### Texto fornecido
O banco de desenvolvimento trabalha com a linha BDMG Verde,específica para financiar projetos sustentáveis, incluindo iniciativas de descarbonização. A modalidade oferece taxas a partir da Selic, além de prazo alongado, de até 144 meses para pagamento e carência de até dois anos. “A condição dessa linha é muito atrativa, primeiro pelo custo, que é extremamente competitivo. Além disso, o empresário terá um período alongado para que consiga implantar o projeto, maturar e começar a faturar, melhorando a performance do negócio e, assim, começar a pagar com mais tranquilidade”, disse.

Agronegócio é um dos setores que mais investe na descarbonização

O agronegócio está entre os principais setores contemplados pela linha verde do BDMG. Os recursos podem ser destinados à recuperação de pastagens, adoção de sistemas de irrigação mais eficientes e implantação de sistemas agroflorestais, modelo que integra árvores, produção agrícola e criação animal, contribuindo para a melhoria da saúde do solo. Além do campo, médias e grandes empresas da indústria também têm recorrido ao financiamento para aquisição de equipamentos e implantação de projetos voltados à sustentabilidade.

### Registros fornecidos
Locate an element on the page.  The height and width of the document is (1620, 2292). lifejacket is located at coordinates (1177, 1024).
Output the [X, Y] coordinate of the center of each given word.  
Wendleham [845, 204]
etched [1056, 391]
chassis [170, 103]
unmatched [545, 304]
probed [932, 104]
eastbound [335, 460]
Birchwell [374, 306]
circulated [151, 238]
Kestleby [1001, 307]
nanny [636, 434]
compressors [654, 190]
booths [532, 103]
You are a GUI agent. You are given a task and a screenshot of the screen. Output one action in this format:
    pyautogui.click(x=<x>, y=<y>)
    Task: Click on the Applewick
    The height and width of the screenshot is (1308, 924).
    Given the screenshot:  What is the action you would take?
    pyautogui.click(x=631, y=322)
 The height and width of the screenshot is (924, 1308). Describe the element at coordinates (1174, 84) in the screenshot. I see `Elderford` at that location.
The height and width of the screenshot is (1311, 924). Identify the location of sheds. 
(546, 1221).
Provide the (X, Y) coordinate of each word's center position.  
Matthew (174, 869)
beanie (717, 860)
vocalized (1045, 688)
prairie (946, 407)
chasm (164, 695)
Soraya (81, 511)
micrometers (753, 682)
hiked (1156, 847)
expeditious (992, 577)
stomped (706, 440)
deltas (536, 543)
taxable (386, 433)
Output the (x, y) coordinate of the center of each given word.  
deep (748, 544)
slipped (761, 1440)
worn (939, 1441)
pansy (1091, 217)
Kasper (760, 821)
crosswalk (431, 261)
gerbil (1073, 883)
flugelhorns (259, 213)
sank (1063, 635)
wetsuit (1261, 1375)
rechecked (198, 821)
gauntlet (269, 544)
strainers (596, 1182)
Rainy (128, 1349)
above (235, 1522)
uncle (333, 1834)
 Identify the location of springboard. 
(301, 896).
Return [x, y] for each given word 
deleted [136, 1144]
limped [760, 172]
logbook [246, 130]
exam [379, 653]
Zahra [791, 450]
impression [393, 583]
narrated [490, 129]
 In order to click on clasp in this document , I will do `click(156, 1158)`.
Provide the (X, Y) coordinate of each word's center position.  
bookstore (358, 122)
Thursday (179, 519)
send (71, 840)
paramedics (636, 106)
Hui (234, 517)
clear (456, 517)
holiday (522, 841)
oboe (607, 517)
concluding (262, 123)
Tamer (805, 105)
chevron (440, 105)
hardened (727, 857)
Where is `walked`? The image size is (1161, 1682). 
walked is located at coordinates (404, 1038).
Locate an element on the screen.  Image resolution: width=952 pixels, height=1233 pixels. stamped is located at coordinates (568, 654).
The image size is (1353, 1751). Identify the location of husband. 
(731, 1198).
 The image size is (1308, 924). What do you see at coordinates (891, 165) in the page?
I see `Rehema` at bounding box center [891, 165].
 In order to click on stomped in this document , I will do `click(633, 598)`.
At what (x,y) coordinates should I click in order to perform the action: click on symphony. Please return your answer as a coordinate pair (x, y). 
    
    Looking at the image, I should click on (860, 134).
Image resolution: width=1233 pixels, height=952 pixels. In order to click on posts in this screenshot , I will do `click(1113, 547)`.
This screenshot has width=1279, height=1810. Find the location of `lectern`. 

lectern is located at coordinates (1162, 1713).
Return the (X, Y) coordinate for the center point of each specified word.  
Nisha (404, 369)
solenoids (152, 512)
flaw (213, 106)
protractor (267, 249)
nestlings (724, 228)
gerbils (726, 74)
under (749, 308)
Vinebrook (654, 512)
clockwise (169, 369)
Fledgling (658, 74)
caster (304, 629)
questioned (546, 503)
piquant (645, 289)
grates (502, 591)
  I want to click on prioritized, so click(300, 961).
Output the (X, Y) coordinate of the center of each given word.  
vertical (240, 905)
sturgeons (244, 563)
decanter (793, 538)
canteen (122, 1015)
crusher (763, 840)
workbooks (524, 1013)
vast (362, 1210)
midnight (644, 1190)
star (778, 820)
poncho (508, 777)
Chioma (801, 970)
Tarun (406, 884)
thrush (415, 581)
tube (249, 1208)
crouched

### Questões a resolver
1 > Responda com base no texto sobre a linha BDMG Verde:
(a) Qual é o prazo máximo para pagamento oferecido pela linha?
(b) O que o modelo de sistemas agroflorestais integra?
(c) Além das médias e grandes empresas da indústria recorrerem ao financiamento, para que fins elas o usam?
2 > De acordo com o texto sobre a linha BDMG Verde, por que a condição da linha é considerada atrativa? Responda em uma a três frases.
3 > Extraia do texto sobre a linha BDMG Verde o trecho que começa em "O agronegócio está" e segue até "voltados à sustentabilidade.".

### Respostas em ordem
1 >
(a) Até 144 meses.
(b) Árvores, produção agrícola e criação animal.
(c) Para a aquisição de equipamentos e a implantação de projetos voltados à sustentabilidade.

2 > Primeiro, o custo é extremamente competitivo. Além disso, o empresário tem um período alongado para implantar o projeto, maturá-lo e começar a faturar. Assim, melhora a performance do negócio e começa a pagar com mais tranquilidade.

3 >
O agronegócio está entre os principais setores contemplados pela linha verde do BDMG. Os recursos podem ser destinados à recuperação de pastagens, adoção de sistemas de irrigação mais eficientes e implantação de sistemas agroflorestais, modelo que integra árvores, produção agrícola e criação animal, contribuindo para a melhoria da saúde do solo. Além do campo, médias e grandes empresas da indústria também têm recorrido ao financiamento para aquisição de equipamentos e implantação de projetos voltados à sustentabilidade.